王の呪い



2.

 もっと黄金を作るんだぞ! と調子に乗ったグリムが指示外の魔法で釜を爆発させ、『Bad boy。覚悟はいいか?』と眉をつりあげたクルーウェル先生のお小言を頂戴すること一時間。またも監督不行届による連帯責任で、この先一週間の掃除と無駄にしてしまった材料の採取を命じられ、監督生とグリムは学園近くの森を散策していた。

「怖かったんだゾ……もう二度とアイツを怒らせたくないんだゾ……」
「この前も怒られたばっかりなのにまたやらかしちゃうなんて……本当に、二度とやっちゃダメだよ。えーっと、あとはマーレイ樹の雫に黒鷲の羽かぁ。あっちの方かな」

 さすがに少しは懲りた様子のグリムと共に森の奥へと進んでいく。この森は麓までなら教師の許可があれば入れるが、奥は禁止区域になっていて、そこに近づくにつれて薄暗くなっていく足元がその不気味さを際立たせていた。動物の音一つ一つにびくりと背中を震わせながら、早くここから立ち去るべく二人は目当てのものを探していく。

「あの一つだけ露に濡れてるでっかい木、きっとマーレ……なんとかの木なんだゾ!」
「本当だ! えっと、少し木を揺らして」

 常露の木とも呼ばれるその幹を揺らし、雨のように落ちてきたその雫を用意していたガラスの容器に受け止める。一分くらい揺らし続けて、ようやく手を止める。これだけ貯まれば十分だろう。すっかり露に濡れたグリムがぶるぶるとその身体を震わせた時、近くで大きな物音がガサリと鳴った。これまでのような小動物のものよりも一際大きな音に、涙目になったグリムが監督生にしがみつく。

「ふなっ!? く、熊でも出たのか……? オレ様を食べたって美味しくないんだゾ……」
「しっ! なにか、声が聞こえる……」

 慌てて近くの太い木に隠れて、その様子を伺う。そこに居たのは数人のサバナクロー寮生だった。どうやら禁止区域から戻ってきたようで、その手には黄金に光る石のような何かを持っている。となれば、彼らがルールを破って何か悪いことをしているのは明白だった。

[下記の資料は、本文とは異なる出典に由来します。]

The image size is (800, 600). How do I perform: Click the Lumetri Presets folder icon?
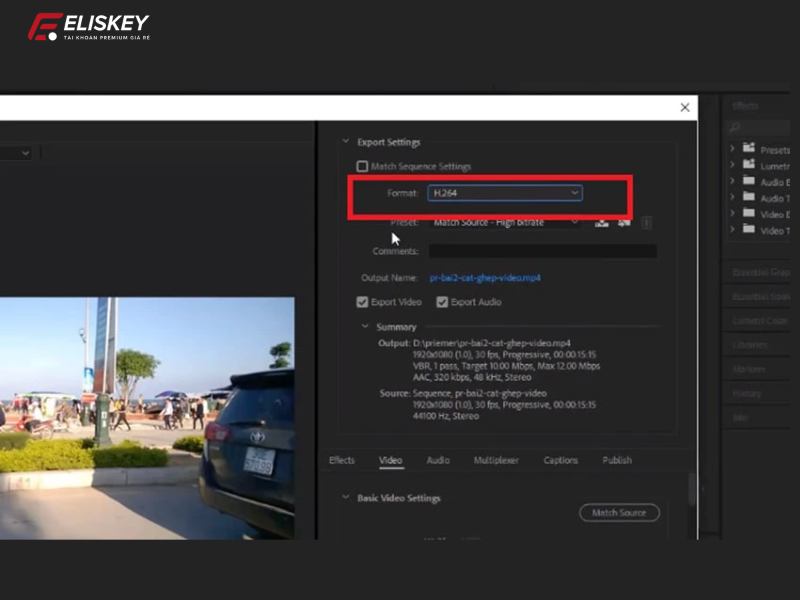tap(748, 164)
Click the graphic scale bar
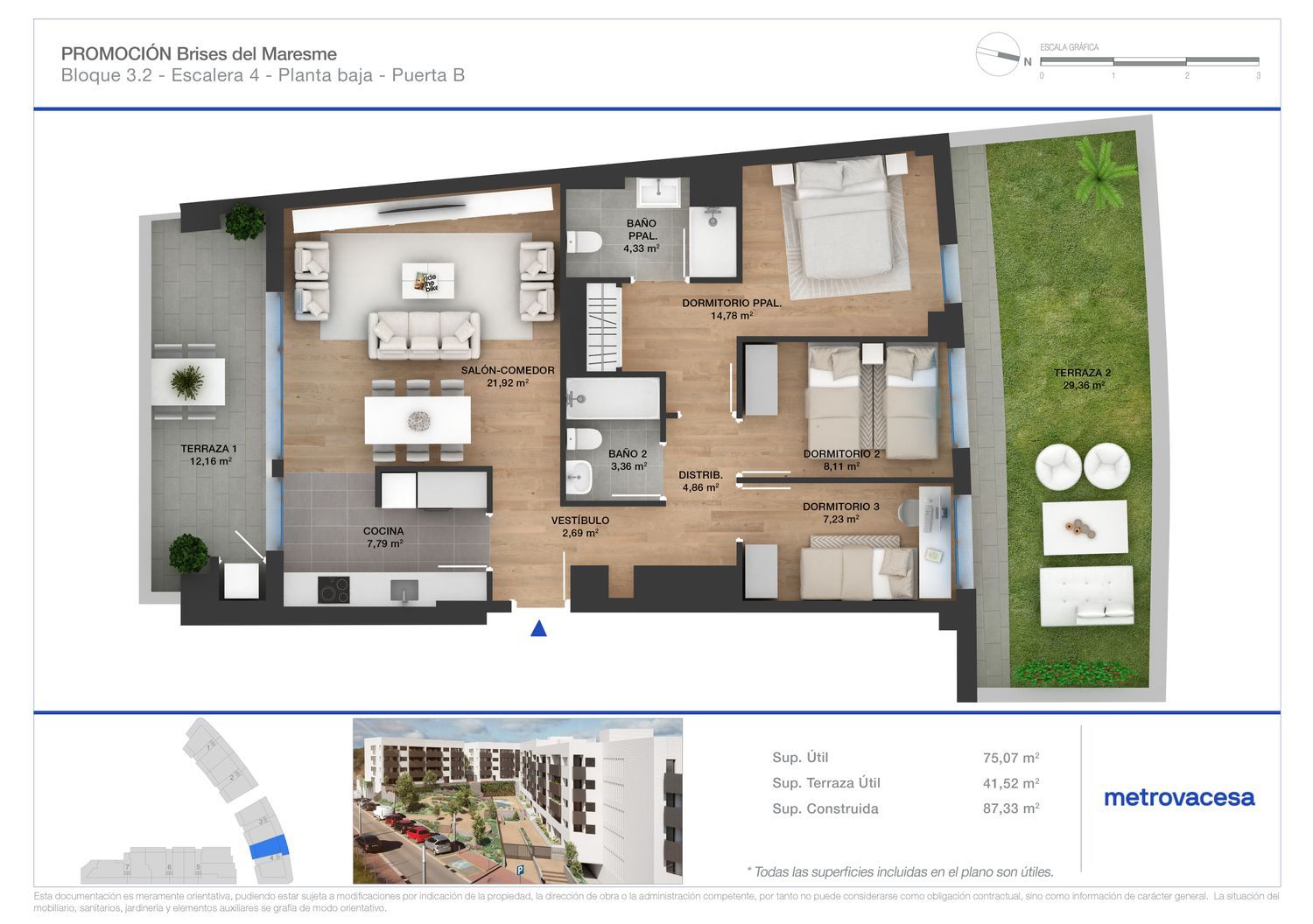 pyautogui.click(x=1149, y=62)
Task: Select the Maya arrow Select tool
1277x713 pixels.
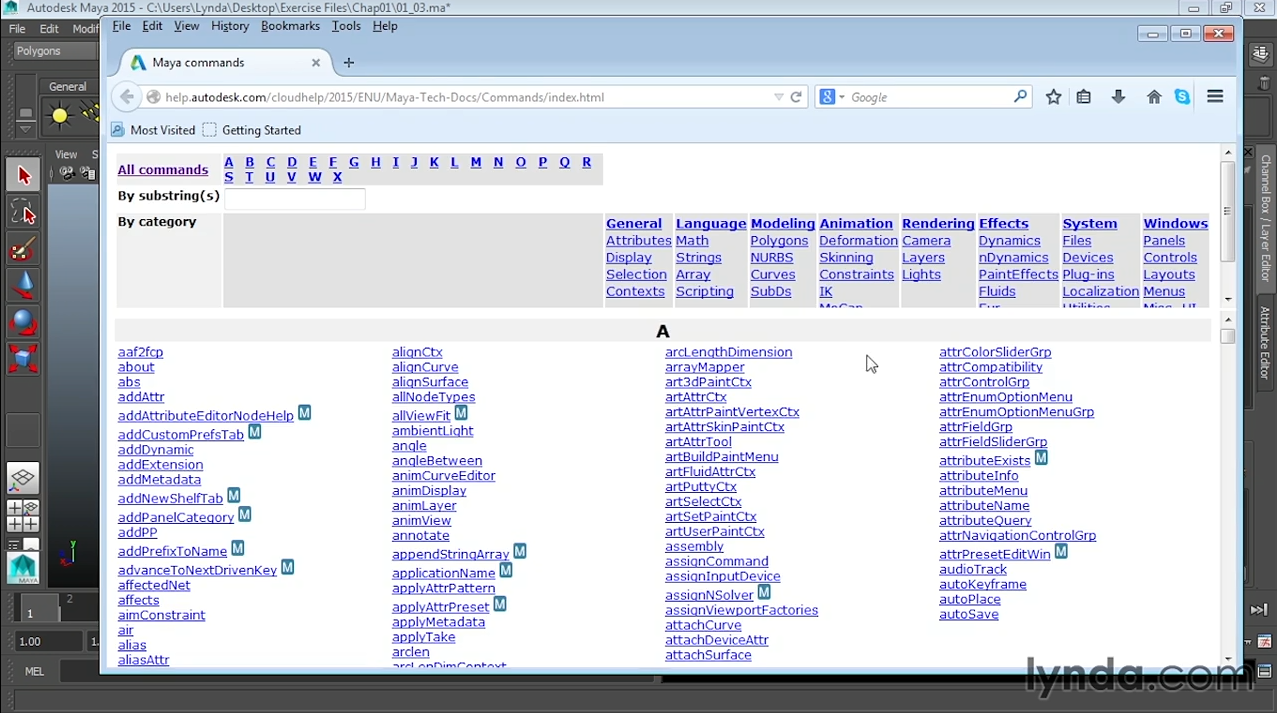Action: pos(23,176)
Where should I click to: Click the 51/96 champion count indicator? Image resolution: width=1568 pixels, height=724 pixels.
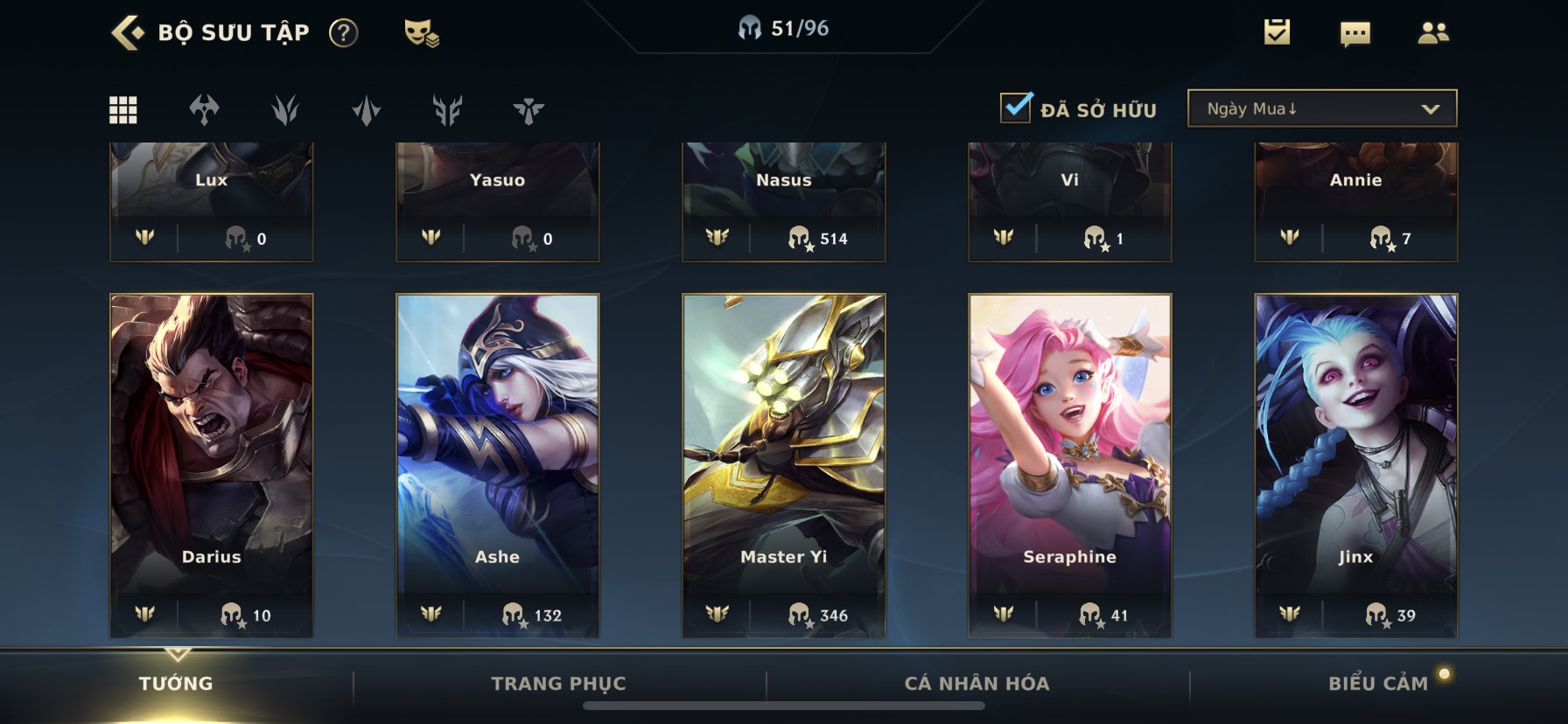pyautogui.click(x=783, y=28)
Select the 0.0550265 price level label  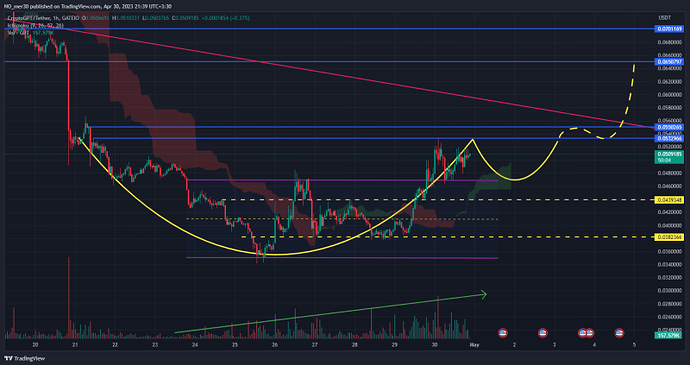[669, 127]
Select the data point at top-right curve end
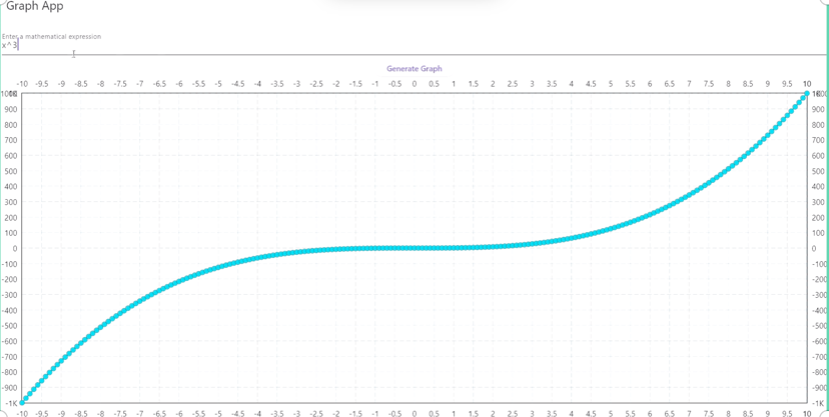The height and width of the screenshot is (417, 829). click(x=806, y=94)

 その中に見覚えのある顔を見つけて、悪い記憶が靄のように頭を埋め尽くす。あれは秋のマジフト大会が終わったあとのこと。卑怯な手段を使って他寮の選手に怪我を負わせたラギー先輩達の魔法を邪魔したことから、一部のサバナクローの生徒達に『サバナクローが負けたのはハーツラビュル寮生とオンボロ寮の奴らのせいだ』と逆恨みされてしまい、一番狙いやすい魔力のない自分が追いかけ回される日々が続いていたのだ。
 運良く逃げ切って、その後事情を知ったジャックやリドル寮長が止めてくれたおかげで事なきを得たのだが、できるなら二度と顔を合わせたくない相手だった。見過ごしてしまおうか、とも思ったがそれもなんだか後味が悪い。しかし多勢に無勢、しかもこちらは魔法が使えないとくれば、声をかけたとて痛い目に合わされるのは自明だった。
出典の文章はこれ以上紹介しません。